▸ Record set

Content starts

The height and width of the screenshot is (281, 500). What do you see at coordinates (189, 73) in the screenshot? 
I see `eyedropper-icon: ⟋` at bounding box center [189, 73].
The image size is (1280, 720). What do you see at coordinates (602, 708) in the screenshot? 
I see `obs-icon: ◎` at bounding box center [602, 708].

Content ends
Content starts

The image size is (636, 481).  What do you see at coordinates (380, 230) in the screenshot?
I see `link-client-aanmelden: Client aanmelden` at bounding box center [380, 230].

Content ends

▸ Task instructions
Please find each line of the listing above that contains the word "What" and copy those lines out.

▸ Response area
The height and width of the screenshot is (281, 500). What do you see at coordinates (189, 73) in the screenshot? 
The image size is (1280, 720). What do you see at coordinates (602, 708) in the screenshot? 
The image size is (636, 481).  What do you see at coordinates (380, 230) in the screenshot?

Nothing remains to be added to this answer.